BackgroundΒΆ
The cartridge provides domain indexes for tables that contain structures encoded in Daylight smiles (or reactions encoded as smirks). This is achieved by using an external java RMI service to perform substructure, similarity and exact match chemical searches. The RMI service uses the RDKit toolkit to assist in smiles parsing and chemical structure handling. The Oracle JVM is used to call out to the RMI service.
A domain index can be created be created for any user owner in a table table on a varchar2 column column containing structural smiles. This index can be uniquely named such that index_name = owner.table.column. On index building the RMI server connects to oracle and extracts smiles by Oracle ROWID. The external index is built as a hash keyed by ROWID and with a data structure value which contains a fingerprint for the structure and the canonical smiles. The index is then saved to a local cache file.
The index tracks edits to the base table using a change log (or journal table) that contains ROWIDs and new values. Before performing any searches the domain index loads any new entries from the change log into the index. An index rebuild saves these changes and empties the log table. Substructure search is achieved by fingerprinting a query SMARTs pattern (or MDL Mol block) and screening out against fingerprints in the index. Those structures which test against the fingerprint are searched exhaustively for a match. Similarity search is done by fingerprinting a smiles query and determining Tanimoto coefficients for target structures. The compounds that exceed a minimum similarity are returned. Exact match search is done by canonicalizing the query smiles and doing string comparisons to determine matching compounds.

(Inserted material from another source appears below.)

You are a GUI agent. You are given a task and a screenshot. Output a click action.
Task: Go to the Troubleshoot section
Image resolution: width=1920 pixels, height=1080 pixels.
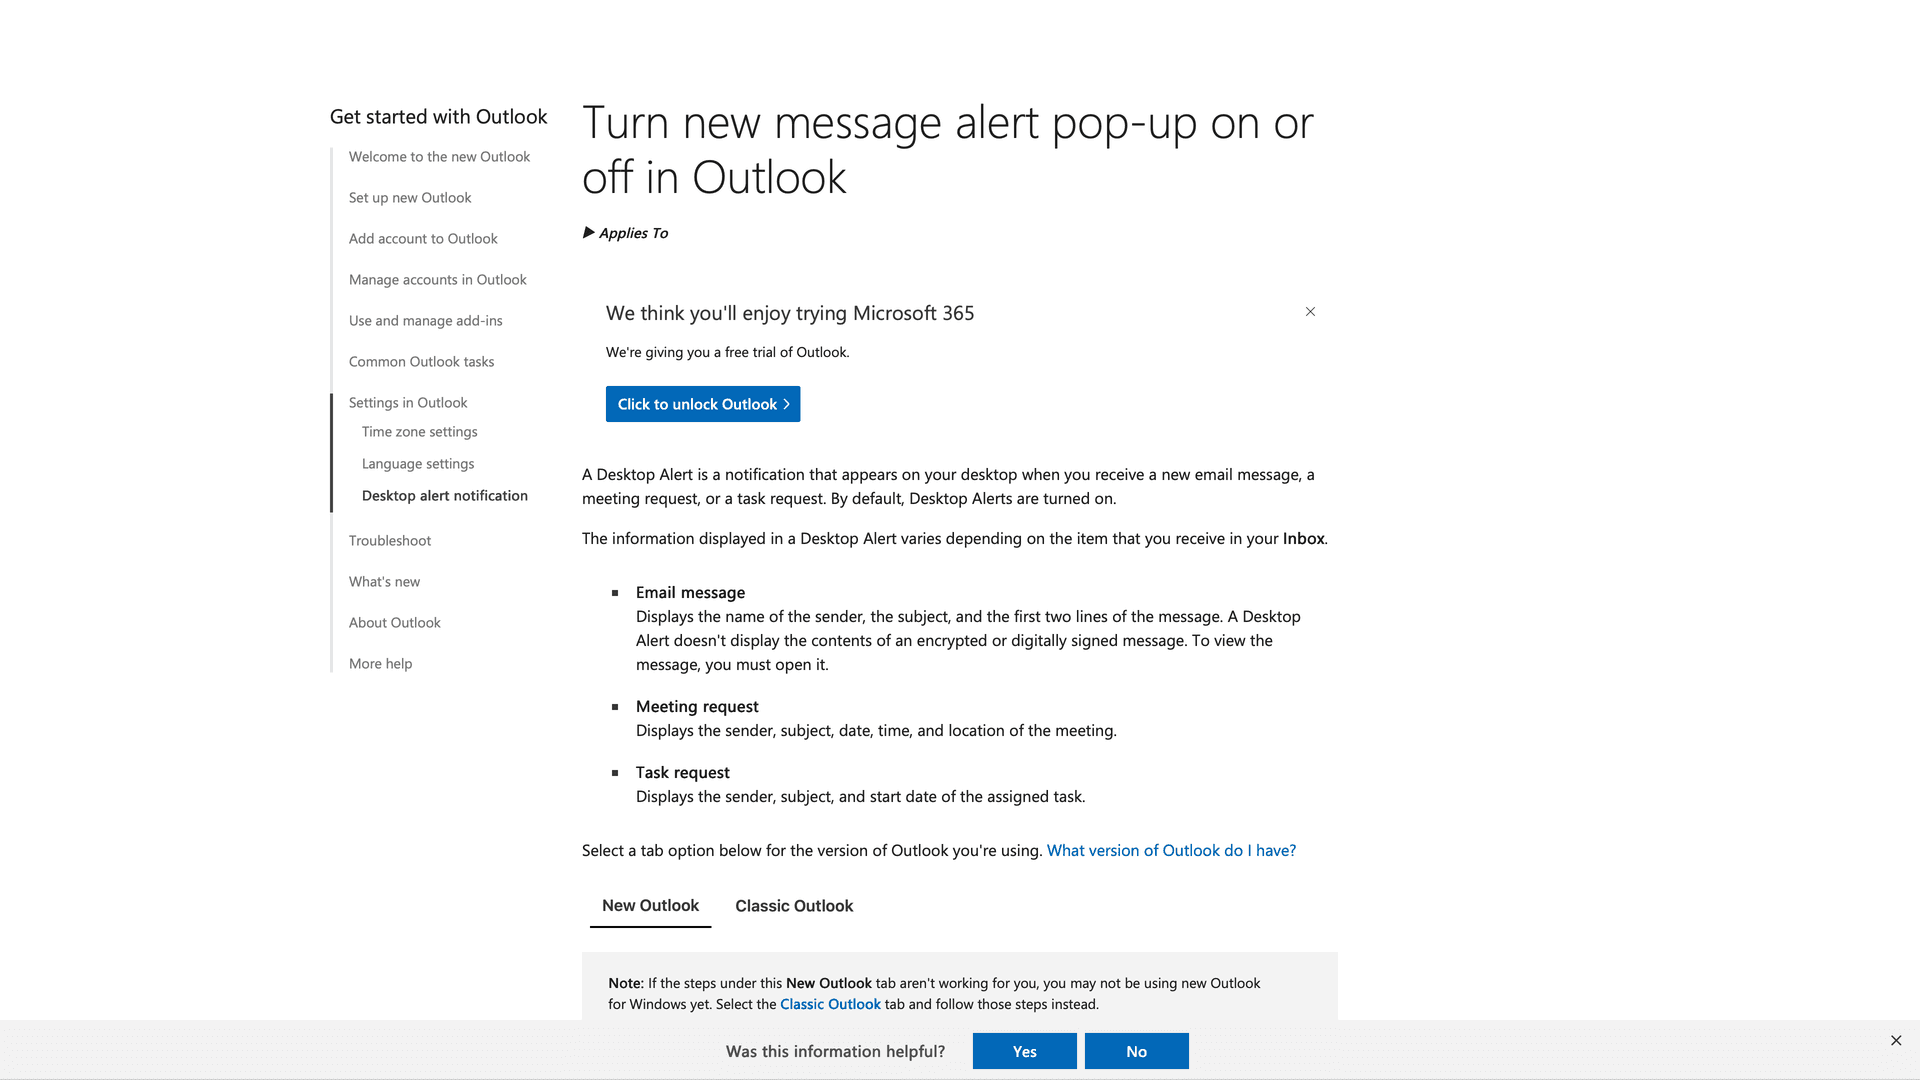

The substructure search requires the creation of RDKit ROMols. These can be cached on the RMI server in a LRU (least-recently used) cache. They are not currently cached in Oracle and must be regenerated each time the RMI server starts. If enabled, the molecule cache can simply retain OEMols that it generates for search or all molecules in an index can be added to the cache. If you have sufficient memory to cache all the structures in your database and plan to keep the RMI server running a long time a cache will improve performance.
RDKit pattern fingerprints are used in the data cartridge for both screenout during substructure searches and in the calculation of molecular similarity for similarity searches.
In order to improve performance during index build and substructure search thread pools can be assigned to parallelize those operations.